*Given data*
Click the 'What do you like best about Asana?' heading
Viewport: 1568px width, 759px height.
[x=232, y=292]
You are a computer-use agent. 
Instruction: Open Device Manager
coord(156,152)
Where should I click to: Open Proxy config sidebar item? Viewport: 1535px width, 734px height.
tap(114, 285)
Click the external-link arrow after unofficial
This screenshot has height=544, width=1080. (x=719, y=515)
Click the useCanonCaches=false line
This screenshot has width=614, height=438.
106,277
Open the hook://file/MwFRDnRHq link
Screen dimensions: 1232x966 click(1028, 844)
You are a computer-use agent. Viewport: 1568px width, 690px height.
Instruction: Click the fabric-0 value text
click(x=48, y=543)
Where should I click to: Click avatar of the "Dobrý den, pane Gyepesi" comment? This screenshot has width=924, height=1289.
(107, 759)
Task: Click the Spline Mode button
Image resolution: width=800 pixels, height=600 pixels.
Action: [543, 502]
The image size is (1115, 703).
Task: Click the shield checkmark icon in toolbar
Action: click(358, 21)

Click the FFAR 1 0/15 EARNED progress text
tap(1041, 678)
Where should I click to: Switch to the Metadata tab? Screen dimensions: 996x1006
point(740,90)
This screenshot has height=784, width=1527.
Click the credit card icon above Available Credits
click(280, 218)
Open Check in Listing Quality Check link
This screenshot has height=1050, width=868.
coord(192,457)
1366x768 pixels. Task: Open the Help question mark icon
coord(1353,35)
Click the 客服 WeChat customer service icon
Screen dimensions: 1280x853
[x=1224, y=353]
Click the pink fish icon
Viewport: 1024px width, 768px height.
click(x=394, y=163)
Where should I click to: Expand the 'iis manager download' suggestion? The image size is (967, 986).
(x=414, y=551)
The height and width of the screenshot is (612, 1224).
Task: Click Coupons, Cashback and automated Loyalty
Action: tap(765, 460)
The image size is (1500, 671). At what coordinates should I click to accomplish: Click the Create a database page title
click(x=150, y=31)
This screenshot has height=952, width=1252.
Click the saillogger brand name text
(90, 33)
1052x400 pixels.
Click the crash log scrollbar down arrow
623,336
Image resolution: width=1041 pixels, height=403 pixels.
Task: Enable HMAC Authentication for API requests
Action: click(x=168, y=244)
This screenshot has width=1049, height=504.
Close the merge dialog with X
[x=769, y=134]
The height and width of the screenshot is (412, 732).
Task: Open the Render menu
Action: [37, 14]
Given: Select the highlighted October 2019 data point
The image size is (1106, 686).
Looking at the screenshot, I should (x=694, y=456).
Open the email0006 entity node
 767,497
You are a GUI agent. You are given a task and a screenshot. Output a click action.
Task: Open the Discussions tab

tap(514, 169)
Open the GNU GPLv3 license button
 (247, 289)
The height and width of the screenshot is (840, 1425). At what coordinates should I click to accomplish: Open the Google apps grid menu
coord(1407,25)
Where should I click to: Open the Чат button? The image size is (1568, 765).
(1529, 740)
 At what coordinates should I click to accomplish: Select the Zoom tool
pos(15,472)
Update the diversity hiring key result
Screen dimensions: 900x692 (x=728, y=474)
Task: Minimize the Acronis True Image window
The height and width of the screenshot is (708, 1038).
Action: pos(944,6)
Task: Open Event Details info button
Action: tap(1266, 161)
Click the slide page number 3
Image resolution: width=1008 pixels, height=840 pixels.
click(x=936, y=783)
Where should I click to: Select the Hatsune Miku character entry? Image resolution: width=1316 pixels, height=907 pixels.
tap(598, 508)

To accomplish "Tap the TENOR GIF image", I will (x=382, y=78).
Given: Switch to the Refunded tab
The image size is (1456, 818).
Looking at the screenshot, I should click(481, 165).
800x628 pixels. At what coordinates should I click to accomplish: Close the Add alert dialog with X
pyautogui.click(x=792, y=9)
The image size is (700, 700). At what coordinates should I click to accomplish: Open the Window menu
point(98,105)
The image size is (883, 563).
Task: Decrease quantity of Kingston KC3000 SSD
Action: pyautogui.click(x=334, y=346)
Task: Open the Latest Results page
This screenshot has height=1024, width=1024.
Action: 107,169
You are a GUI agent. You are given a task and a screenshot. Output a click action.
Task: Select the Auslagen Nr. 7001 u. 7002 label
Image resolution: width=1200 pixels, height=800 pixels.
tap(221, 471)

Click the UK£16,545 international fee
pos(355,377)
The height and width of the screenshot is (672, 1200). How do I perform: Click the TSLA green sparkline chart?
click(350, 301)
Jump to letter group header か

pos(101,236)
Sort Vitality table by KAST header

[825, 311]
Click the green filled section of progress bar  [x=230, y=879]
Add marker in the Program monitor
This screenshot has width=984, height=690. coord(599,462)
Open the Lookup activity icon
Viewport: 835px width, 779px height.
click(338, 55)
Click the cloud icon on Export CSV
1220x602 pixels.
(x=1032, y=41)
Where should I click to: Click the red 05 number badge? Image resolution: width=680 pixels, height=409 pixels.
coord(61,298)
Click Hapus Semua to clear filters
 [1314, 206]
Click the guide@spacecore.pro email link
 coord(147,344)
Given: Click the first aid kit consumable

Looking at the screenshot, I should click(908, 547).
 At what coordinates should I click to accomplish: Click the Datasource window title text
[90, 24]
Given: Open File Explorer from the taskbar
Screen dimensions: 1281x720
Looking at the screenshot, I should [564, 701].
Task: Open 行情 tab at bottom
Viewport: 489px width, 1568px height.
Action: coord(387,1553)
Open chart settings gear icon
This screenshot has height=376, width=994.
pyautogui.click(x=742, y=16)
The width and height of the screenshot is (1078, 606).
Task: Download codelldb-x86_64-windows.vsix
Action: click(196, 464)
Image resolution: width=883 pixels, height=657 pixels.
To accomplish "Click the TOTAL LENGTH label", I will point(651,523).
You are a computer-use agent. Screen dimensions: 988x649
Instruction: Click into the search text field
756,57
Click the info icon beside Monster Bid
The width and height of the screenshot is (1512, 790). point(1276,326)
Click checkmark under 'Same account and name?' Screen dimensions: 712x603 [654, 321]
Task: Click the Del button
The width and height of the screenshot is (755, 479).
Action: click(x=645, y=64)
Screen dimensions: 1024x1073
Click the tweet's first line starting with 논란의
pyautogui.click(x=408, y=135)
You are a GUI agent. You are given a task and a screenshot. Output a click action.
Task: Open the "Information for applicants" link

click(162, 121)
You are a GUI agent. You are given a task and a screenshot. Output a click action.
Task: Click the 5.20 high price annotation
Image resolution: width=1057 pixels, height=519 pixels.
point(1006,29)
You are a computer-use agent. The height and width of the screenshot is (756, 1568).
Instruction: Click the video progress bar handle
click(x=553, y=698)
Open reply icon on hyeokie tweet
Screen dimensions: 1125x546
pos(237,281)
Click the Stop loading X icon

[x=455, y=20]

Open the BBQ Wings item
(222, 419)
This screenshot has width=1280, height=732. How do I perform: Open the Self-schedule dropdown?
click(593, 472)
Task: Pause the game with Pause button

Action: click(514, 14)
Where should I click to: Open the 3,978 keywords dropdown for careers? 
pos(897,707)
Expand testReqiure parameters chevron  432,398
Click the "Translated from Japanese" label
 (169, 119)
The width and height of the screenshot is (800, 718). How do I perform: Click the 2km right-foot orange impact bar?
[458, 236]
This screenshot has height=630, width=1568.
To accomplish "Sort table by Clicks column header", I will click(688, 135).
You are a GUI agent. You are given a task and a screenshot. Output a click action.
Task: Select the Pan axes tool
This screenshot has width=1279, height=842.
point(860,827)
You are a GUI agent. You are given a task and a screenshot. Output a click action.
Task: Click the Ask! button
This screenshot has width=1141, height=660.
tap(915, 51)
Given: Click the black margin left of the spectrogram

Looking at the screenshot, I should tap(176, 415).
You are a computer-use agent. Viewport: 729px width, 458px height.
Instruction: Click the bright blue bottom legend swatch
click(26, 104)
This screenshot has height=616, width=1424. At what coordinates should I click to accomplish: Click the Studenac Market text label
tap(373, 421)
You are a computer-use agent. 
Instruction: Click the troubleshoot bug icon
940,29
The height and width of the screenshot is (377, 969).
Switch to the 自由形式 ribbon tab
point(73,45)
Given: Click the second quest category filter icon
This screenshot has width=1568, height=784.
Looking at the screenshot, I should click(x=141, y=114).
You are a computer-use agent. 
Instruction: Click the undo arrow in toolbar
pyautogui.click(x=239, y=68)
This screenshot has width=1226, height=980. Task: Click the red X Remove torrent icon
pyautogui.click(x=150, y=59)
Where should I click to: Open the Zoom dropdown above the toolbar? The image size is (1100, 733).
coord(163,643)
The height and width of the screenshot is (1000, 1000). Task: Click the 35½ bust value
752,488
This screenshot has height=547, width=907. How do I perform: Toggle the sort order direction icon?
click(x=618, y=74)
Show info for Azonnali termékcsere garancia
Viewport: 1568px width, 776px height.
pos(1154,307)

*Problem to work on*
Quote the data above verbatim from its first line to the line that includes "This screenshot has height=784, width=1527.", with both boundary lines retained.

*Written response*
Click the 'What do you like best about Asana?' heading
Viewport: 1568px width, 759px height.
[x=232, y=292]
You are a computer-use agent. 
Instruction: Open Device Manager
coord(156,152)
Where should I click to: Open Proxy config sidebar item? Viewport: 1535px width, 734px height.
tap(114, 285)
Click the external-link arrow after unofficial
This screenshot has height=544, width=1080. (x=719, y=515)
Click the useCanonCaches=false line
This screenshot has width=614, height=438.
106,277
Open the hook://file/MwFRDnRHq link
Screen dimensions: 1232x966 click(1028, 844)
You are a computer-use agent. Viewport: 1568px width, 690px height.
Instruction: Click the fabric-0 value text
click(x=48, y=543)
Where should I click to: Click avatar of the "Dobrý den, pane Gyepesi" comment? This screenshot has width=924, height=1289.
(107, 759)
Task: Click the Spline Mode button
Image resolution: width=800 pixels, height=600 pixels.
Action: [543, 502]
The image size is (1115, 703).
Task: Click the shield checkmark icon in toolbar
Action: click(358, 21)

Click the FFAR 1 0/15 EARNED progress text
tap(1041, 678)
Where should I click to: Switch to the Metadata tab? Screen dimensions: 996x1006
point(740,90)
This screenshot has height=784, width=1527.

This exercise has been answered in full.